By KENNETH J. BRADDICK
WEST PALM BEACH, Florida, Jan. 3, 2019–A lawsuit alleging a horse deal fraud by 2010 FEI “Rising Star” Caroline Roffman, husband Benjamin Meredith and Richard Rockefeller-Silvia has been amended to include Stuart Roffman, Caroline’s father, who was accused in a court filing of seeking to “torpedo” a settlement.
The amended lawsuit to include Stuart Roffman was filed by Ruth A. Green in Palm Beach County Circuit Court alleging that a verbal agreement was made with Caroline Roffman and Benjamin Meredith to pay her $450,000 plus 20 per cent of the sale price of the horse in exchange for not filing a lawsuit “or otherwise subject them to public scrutiny.”
Instead, the suit alleged, Stuart Roffman convinced his daughter and son-in-law to back out of the agreement–“in fact, he tried to torpedo the deal and to negotiate different terms directly with plaintiff via text message.”
A civil suit filed by Ruth Green of Palm Beach last April alleges she was defrauded of $400,000 in the purchase of a show jumper for Benjamin Meredith, who competes as an Australian. The suit alleges she invested in a jumper horse after the sale of a dressage horse in which Caroline Roffman, 30, Benjamin Meredith, 35, both of Wellington, Florida, and Rick Rockefeller-Silvia, 34, were all involved in what was alleged to be a fraudulent scheme. The court was told that Rick Rockefeller-Silvia had not responded to recent court-authorized notices and his whereabouts was unknown.

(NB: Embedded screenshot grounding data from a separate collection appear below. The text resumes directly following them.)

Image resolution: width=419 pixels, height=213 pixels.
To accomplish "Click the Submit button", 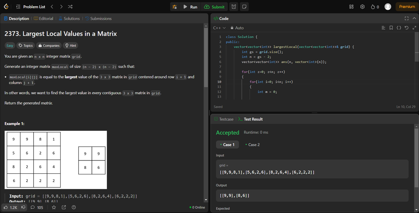I will [214, 6].
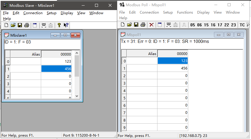Click Print icon in Modbus Poll toolbar
The width and height of the screenshot is (251, 139).
[143, 25]
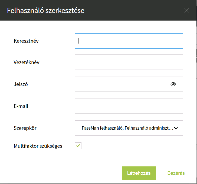The width and height of the screenshot is (197, 184).
Task: Click the Bezárás link
Action: click(x=176, y=173)
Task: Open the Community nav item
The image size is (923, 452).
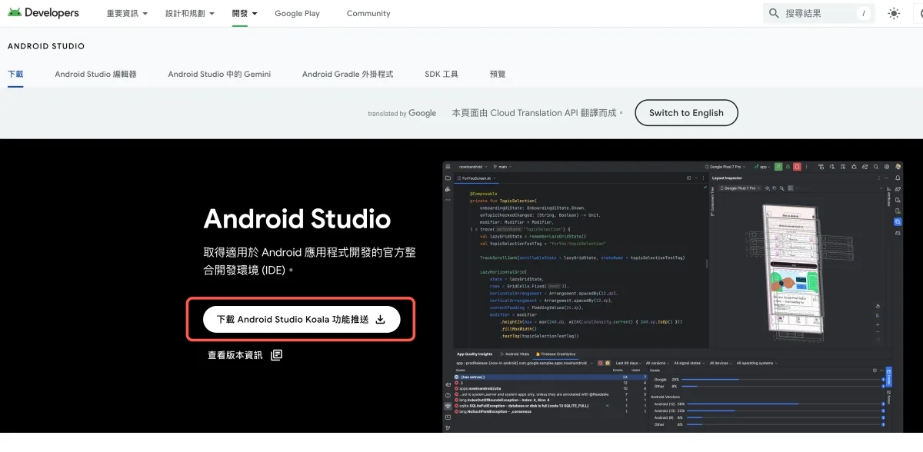Action: tap(368, 14)
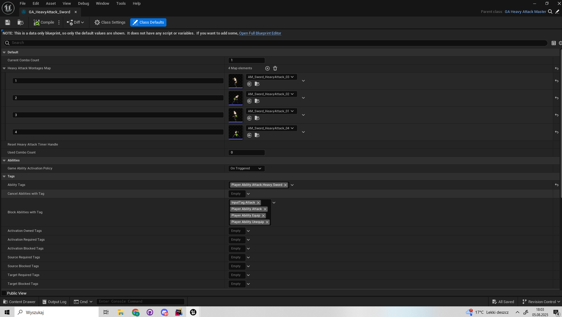Open the Output Log panel
The width and height of the screenshot is (562, 317).
[x=54, y=302]
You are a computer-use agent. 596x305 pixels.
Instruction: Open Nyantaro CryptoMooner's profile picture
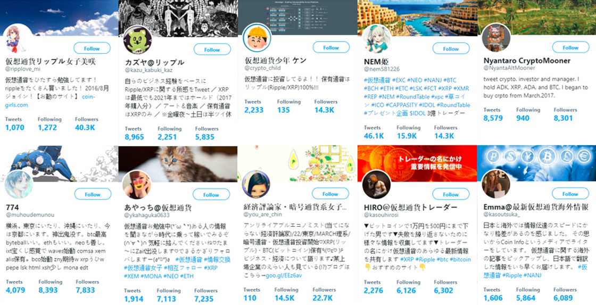pyautogui.click(x=496, y=38)
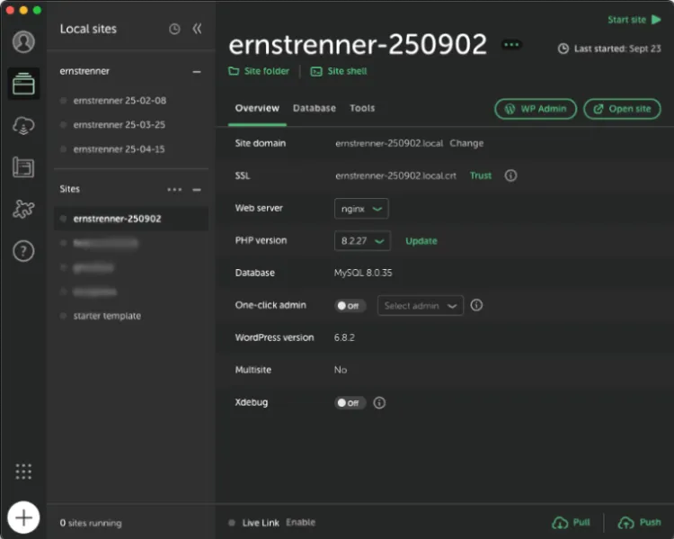Open the Connect cloud icon in sidebar

tap(23, 126)
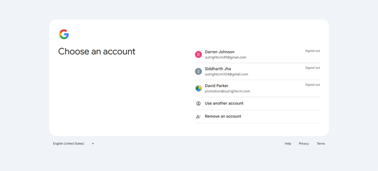Click the outrightcrm49@gmail.com email address

225,57
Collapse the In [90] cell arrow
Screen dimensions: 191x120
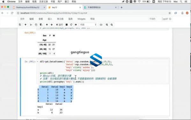(x=38, y=62)
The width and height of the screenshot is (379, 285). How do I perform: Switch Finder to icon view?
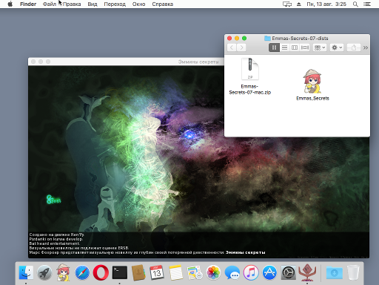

The amended lawsuit also alleges Caroline Roffman “intentionally hid” from Ruth Green that she was being sued by Alice Tarjan of Frenchtown, New Jersey for alleged fraud in the sale of a horse. That suit was settled in March, 2018. Settlement terms were sealed by the court.
Ruth Green alleged the three defendants secured an investment from her of $400,000 in a horse named Lebron to be bought from the Netherlands for $900,000. Rick Rockefeller-Silvia was to also invest $400,000 and Benjamin Meredith and Carolina Roffman $100,000 and bear the costs of training and upkeep of the horse until it was sold.
“None of the defendants ever contributed any money towards the purchase of Lebron, and further, never intended to do so,” Ruth Green alleged in her suit. “Instead they used plaintiff’s money to purchase Lebron for their own use and benefit.”
However, after she realized the three had “defrauded her,” she met on about Feb. 5 last year with Benjamin Meredith and Stuart Roffman.
“At that meeting, Meredith offered on behalf of himself and Roffman, his wife, to pay plaintiff $450,000 on or before Feb. 7, 2018 and also to pay plaintiff 20 per cent of the profits on the future sale of the horse Lebron if the plaintiff would agree not to file a lawsuit against them, or otherwise subject them to public scrutiny.
“Plaintiff agreed to the terms proposed–i.e. (that is), she would not file a lawsuit if she was paid $450,000 by Feb. 7, 2018 and that she would receive 20 per cent of the profits on the sale of the horse when the horse was sold at the end of the 2018 competition season. In fact, plaintiff and Meredith shook hands on the deal. Plaintiff then shook S. Roffman’s hand, who acknowledged the deal.
“However, Roffman and Meredith failed and/or refused to the pay the agreed upon $450,000 on Feb. 7, 2018.”
After the meeting, the suit alleged, “S. Roffman convinced his daughter Roffman and son-in-law Meredith to back out of the deal that they had struck with plaintiff and not to perform the terms previously agreed upon.
“In fact, he tried to torpedo the deal, and to negotiate different terms directly with plaintiff via text message.”
The amended suit alleged: “S. Roffman was not privileged to interfere with the oral agreement made between Roffman, Meredith and plaintiff.
“As a direct and proximate result of S. Roffman’s tortious conduct, plaintiff has suffered, and continues to suffer, damages.
“Wherefore, plaintiff demands judgment for damages against defendant S. Roffman, together with costs, and for such other relief as the court deems just and proper.”